By Tom Spears OTTAWA CITIZEN November 1, 2013
OTTAWA — Three of Canada’s leading fish scientists say Canada’s rewritten Fisheries Act protect the fish species that people eat, while dropping protection for huge numbers of other fish.
In particular it does not protect endangered fish species, Jeffrey Hutchings and John Post write in an international science journal called Fisheries.

Until this year, the federal Fisheries Act banned development that would damage fish habitat. The new version bans work that would damage the habitat of fish species that are part of a commercial, sport or aboriginal fishery, as well as the smaller fish that they eat.
In other words, if humans don’t fish in a given place, the habitat isn’t protected there.
Conspicuously absent is protection for most species at risk — because people don’t catch and eat them.
Hutchings and Post estimate that 80 per cent of the 71 fish species at risk in Canada will no longer have habitat covered by the new law, although the old law did protect them.
“Under the revised FA (Fisheries Act), fish that inhabit lakes, rivers, and streams that are not regularly visited by humans do not warrant protection,” they write. This means a vast area of Canadian wilderness will fall outside the law.
So would some small bodies of water near Ottawa — such as the many small creeks in the city and surrounding farm country. These don’t have a human fishery, but Hutchings says they are vital to the health of larger rivers, “like capillaries feeding into large arteries.”
Hutchings says creeks in Newfoundland where he studies brook trout are untouched by humans, and therefore unprotected too.
“You don’t have to go north of 60 (i.e. far north) to find aquatic habitat where fish simply won’t be protected because there are no fisheries,” he said in an interview.
Hutchings teaches at Dalhousie University and Post is at the University of Calgary. Freshwater scientist David Schindler, past winner of the Gerhard Herzberg medal as Canada’s top scientist, calls them “two of Canada’s most eminent fisheries scientists” and says their analysis “is right on.”

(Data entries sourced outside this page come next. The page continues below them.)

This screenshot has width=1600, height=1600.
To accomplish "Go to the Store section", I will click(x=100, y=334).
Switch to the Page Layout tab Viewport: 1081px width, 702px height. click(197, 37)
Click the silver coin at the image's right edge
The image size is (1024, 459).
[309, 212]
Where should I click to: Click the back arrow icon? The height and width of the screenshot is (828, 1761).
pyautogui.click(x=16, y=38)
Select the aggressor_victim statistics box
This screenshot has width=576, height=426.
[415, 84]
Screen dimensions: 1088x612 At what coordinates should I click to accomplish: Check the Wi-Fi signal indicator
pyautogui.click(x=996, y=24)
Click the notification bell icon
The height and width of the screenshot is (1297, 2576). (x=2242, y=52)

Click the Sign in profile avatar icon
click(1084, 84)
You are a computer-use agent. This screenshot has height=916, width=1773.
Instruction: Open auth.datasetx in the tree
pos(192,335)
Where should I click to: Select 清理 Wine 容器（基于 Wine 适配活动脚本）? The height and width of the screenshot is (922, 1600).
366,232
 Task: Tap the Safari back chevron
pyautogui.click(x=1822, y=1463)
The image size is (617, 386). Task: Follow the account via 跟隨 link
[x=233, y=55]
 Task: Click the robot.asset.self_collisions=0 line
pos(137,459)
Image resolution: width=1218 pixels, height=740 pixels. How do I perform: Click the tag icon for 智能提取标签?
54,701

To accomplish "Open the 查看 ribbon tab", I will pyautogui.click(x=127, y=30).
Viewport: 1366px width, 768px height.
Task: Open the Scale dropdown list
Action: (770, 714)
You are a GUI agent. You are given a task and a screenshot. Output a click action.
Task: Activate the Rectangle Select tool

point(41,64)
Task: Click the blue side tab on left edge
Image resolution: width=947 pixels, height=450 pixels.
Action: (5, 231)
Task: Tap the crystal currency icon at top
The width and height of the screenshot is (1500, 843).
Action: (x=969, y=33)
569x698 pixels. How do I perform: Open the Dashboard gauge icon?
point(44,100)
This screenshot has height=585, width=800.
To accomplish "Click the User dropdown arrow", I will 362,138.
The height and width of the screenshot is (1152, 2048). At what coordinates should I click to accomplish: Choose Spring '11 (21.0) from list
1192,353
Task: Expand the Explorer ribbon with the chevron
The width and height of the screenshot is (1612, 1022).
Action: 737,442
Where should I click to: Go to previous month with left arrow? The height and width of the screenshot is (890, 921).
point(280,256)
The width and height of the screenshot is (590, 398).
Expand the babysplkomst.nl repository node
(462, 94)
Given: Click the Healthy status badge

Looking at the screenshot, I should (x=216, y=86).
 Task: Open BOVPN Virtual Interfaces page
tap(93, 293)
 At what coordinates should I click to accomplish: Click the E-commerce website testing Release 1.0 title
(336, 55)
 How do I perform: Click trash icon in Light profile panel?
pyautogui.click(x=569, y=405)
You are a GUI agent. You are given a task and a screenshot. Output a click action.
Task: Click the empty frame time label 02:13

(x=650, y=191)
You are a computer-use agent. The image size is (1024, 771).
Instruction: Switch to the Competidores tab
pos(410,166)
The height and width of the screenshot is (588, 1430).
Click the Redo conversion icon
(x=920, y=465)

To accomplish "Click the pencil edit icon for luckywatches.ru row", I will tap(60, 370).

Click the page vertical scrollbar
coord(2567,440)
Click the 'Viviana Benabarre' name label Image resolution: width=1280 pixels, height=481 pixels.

Hutchings and Post say destroying fish habitat is now easy and legal: “By applying the ‘no humans, no fishery’ criterion, the Minister of Fisheries and Oceans will have an easy time expediting applications for fish habitat destruction resulting from all manner of development.”
They conclude that Canada has 20 per cent of the world’s fresh water, which brings “a responsibility to be internationally respected stewards of this vast environment. Politically motivated abrogation of the country’s national and international responsibilities to protect fish and fish habitat suggests to us that Canada might no longer be up to the task.”
Their article is titled Gutting Canada’s Fisheries Act: No Fishery, No Fish Habitat Protection.
Schindler, at the University of Alberta, says the law currently has a “vague” section protecting fish that are part of the food chain in a fishery. The problem, he says, is that we don’t always know what those are.
In the 1980s and 1990s Schindler did experiments simulating acid rain to see why trout were dying in many lakes. It identified previously unknown parts of the food chain.
“No one could have predicted that in our acid experiments, wiping out one minnow and one crustacean would put lake trout on the road to extirpation,” he said. “It (the new law) is senseless.”
He added the new law could protect invasive Asian carp.
A spokeswoman for Fisheries and Oceans says the law was changed under the federal Economic Action Plan to “protect our environment, while streamlining administrative processes.”
She confirmed that the new act has little protection for endangered species, but said these are covered under the Species At Risk Act.
She said provincial laws on pollution and environmental protection will help protect fish. In addition, the department says “Fisheries and Oceans Canada’s highest priority will now be the protection of recreational, commercial and Aboriginal fisheries and the fish habitat on which they depend.”
“DFO will continue to conduct reviews of projects that pose risk of serious harm to fisheries and the habitat that supports them, while allowing low risk projects to proceed without a time-consuming and costly departmental review or intervention.”